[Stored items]
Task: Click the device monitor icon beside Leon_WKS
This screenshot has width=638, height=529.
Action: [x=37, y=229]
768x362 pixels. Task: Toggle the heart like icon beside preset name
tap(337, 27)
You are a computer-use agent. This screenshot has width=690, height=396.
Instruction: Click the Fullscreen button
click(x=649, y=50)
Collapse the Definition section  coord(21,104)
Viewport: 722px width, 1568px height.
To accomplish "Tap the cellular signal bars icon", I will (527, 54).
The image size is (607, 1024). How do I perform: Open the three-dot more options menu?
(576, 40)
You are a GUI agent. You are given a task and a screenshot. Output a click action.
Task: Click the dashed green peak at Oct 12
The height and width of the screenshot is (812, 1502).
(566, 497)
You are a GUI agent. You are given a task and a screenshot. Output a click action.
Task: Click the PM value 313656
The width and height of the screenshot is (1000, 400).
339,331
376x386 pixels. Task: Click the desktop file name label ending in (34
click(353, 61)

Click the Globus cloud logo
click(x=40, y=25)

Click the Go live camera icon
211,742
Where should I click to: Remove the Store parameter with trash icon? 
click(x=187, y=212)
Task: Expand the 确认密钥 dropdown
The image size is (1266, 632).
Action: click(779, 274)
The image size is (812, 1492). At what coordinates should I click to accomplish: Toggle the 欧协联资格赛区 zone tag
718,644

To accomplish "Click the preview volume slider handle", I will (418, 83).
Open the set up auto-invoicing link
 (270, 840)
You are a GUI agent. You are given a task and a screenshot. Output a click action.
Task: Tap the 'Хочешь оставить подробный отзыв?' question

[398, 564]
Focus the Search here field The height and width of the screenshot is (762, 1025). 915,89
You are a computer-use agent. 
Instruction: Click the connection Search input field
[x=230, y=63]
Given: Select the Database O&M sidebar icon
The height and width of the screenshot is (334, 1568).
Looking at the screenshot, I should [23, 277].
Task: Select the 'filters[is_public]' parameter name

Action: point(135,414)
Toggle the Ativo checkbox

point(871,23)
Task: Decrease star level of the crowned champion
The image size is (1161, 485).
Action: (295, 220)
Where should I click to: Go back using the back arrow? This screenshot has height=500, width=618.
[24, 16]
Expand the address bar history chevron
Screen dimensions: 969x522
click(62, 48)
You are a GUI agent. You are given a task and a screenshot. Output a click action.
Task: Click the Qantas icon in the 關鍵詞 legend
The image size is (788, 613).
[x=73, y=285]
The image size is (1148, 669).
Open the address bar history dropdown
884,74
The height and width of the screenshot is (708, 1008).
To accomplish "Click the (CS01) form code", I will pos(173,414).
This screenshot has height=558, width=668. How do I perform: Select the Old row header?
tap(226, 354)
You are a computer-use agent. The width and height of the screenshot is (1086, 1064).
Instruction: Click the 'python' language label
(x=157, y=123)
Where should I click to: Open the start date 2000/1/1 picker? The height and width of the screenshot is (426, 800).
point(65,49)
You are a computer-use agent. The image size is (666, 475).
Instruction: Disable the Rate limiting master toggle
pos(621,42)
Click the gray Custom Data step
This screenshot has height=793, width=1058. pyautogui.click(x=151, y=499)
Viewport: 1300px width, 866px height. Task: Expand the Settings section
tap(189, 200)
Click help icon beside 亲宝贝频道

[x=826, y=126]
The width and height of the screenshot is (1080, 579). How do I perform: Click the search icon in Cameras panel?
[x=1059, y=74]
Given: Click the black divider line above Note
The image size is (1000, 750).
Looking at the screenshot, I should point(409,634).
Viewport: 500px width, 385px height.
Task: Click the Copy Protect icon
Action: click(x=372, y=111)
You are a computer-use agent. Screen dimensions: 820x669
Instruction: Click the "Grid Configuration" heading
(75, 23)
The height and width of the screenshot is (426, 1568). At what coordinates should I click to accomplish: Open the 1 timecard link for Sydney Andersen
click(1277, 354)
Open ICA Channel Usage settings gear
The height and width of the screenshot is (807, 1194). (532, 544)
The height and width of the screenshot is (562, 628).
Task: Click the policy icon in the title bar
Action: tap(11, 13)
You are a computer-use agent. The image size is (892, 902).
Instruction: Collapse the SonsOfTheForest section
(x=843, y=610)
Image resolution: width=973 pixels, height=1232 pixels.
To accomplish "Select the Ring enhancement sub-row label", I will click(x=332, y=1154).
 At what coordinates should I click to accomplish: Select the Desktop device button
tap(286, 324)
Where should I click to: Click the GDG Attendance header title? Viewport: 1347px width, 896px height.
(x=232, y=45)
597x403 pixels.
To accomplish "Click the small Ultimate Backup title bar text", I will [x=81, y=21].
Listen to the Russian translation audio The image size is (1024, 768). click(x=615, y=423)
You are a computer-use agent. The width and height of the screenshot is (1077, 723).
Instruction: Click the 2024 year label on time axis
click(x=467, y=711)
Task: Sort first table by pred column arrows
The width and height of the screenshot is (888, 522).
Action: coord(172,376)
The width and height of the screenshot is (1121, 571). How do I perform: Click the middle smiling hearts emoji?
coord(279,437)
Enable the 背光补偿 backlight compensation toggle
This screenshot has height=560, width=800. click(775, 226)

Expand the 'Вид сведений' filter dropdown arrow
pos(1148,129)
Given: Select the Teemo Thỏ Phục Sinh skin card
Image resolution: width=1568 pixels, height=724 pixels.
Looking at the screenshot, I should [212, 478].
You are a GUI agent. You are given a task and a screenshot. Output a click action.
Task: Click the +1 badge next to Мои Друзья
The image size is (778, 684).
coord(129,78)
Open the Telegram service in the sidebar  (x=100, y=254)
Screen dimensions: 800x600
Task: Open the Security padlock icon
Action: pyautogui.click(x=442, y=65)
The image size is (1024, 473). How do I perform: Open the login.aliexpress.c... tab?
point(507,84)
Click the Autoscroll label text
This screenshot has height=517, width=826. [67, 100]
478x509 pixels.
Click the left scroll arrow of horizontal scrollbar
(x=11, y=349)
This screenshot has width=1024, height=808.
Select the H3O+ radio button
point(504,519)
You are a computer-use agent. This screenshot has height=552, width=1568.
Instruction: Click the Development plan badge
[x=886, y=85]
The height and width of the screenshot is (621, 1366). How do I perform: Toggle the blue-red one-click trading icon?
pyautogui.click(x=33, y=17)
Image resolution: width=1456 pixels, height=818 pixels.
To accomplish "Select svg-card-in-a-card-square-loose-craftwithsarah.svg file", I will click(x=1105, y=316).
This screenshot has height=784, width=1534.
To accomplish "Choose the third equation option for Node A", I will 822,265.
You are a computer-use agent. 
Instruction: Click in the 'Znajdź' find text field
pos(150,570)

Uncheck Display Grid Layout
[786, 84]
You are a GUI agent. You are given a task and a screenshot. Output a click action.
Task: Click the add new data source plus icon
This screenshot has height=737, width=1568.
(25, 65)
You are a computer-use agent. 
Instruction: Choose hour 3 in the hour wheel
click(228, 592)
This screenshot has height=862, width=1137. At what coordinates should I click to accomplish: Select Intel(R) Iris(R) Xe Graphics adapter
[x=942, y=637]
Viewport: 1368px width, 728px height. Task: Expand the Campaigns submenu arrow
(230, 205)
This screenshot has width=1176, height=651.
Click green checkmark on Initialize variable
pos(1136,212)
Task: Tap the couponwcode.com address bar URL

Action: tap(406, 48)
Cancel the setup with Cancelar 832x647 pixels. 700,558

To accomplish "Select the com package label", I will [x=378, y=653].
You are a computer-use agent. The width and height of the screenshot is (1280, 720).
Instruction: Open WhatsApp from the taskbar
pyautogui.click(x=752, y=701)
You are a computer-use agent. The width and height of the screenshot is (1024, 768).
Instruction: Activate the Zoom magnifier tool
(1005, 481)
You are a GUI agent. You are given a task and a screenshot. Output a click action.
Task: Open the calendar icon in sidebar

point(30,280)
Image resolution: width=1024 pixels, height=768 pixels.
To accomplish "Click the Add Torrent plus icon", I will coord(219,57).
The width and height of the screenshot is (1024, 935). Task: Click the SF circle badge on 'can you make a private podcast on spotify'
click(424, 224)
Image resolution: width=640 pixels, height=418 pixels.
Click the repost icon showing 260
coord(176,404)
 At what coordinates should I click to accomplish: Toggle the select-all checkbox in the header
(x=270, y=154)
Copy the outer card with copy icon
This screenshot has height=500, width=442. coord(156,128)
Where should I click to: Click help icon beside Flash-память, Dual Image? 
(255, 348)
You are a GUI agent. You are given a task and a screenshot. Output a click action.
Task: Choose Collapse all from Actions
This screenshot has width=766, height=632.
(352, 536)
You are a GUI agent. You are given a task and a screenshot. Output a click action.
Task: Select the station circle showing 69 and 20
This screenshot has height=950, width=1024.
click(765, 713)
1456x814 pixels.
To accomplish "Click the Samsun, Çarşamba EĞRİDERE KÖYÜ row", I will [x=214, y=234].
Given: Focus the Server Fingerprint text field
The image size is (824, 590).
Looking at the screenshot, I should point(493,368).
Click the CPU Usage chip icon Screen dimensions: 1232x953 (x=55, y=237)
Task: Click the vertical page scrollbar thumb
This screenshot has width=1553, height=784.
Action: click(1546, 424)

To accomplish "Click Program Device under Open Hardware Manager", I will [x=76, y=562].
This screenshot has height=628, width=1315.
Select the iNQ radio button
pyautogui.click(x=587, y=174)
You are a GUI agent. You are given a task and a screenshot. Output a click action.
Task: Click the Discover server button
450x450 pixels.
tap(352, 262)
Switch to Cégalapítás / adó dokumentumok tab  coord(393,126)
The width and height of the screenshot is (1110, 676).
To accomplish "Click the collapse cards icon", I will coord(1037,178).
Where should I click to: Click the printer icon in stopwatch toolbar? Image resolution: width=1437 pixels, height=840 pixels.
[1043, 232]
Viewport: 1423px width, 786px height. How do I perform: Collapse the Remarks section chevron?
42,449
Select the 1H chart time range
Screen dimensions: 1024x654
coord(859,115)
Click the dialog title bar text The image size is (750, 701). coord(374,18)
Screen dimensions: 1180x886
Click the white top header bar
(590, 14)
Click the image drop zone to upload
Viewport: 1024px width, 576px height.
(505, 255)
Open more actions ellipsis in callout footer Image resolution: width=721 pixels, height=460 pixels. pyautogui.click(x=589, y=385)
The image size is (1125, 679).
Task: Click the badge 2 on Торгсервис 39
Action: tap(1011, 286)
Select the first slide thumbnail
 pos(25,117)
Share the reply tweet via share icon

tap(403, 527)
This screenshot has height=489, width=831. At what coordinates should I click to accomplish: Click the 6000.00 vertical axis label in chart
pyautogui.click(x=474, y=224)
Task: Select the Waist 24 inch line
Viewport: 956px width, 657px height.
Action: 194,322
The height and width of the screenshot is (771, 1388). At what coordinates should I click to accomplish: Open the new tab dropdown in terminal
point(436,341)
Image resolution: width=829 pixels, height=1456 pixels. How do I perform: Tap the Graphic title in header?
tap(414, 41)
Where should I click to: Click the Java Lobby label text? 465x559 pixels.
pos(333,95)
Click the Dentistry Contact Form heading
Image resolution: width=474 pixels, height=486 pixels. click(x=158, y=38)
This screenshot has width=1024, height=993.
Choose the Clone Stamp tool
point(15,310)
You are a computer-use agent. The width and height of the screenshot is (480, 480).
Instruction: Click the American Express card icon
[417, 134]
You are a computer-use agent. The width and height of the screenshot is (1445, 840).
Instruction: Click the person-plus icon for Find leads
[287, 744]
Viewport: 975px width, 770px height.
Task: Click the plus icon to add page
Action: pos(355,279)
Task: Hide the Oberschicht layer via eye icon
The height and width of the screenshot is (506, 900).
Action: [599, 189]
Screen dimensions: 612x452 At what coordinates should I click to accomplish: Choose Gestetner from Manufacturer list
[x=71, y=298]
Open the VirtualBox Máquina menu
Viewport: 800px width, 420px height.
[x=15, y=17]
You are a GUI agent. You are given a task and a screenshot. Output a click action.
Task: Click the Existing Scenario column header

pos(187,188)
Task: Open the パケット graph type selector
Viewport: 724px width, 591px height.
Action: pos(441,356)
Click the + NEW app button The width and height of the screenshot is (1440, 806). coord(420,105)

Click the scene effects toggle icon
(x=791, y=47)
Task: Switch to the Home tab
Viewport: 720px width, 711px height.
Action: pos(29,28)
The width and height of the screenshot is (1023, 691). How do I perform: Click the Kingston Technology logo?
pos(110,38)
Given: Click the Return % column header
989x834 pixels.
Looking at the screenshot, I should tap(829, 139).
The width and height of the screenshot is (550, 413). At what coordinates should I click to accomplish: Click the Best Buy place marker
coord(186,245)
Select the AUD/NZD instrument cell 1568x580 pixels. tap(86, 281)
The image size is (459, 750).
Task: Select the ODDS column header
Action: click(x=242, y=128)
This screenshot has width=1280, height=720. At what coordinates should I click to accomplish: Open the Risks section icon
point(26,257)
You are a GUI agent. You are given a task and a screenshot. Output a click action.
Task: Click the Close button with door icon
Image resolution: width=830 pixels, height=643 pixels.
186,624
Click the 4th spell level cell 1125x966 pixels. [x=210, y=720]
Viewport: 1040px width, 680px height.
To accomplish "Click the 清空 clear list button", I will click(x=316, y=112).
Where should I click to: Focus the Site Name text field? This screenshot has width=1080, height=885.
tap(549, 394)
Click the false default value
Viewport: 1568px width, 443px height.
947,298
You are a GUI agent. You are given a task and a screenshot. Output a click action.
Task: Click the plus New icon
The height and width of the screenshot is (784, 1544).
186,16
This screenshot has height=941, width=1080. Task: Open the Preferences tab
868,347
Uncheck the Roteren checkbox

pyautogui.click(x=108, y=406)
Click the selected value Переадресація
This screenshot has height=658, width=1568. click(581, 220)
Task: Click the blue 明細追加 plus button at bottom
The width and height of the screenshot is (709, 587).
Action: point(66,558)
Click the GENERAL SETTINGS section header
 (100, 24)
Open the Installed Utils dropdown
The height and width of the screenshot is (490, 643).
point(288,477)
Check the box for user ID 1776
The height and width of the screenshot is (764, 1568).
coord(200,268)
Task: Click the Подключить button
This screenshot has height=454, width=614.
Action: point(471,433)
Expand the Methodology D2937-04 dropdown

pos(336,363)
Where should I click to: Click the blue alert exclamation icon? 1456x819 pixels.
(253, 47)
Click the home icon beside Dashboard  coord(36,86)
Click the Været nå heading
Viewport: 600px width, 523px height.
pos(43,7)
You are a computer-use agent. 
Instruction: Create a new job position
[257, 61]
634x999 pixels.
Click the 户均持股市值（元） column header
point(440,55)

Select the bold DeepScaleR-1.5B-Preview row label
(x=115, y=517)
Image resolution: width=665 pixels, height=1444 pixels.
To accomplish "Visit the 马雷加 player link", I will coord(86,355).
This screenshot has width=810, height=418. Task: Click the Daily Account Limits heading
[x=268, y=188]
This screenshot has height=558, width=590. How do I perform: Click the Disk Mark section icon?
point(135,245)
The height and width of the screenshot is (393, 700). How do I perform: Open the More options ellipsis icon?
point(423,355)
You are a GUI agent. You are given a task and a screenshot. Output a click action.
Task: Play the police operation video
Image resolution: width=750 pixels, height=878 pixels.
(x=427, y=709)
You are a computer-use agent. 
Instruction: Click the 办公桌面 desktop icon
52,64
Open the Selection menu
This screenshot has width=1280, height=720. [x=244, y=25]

**What is needed**
When a line of the records includes "level", that line belongs in the answer.

**Result for this task**
Task: Decrease star level of the crowned champion
Click the 4th spell level cell 1125x966 pixels. [x=210, y=720]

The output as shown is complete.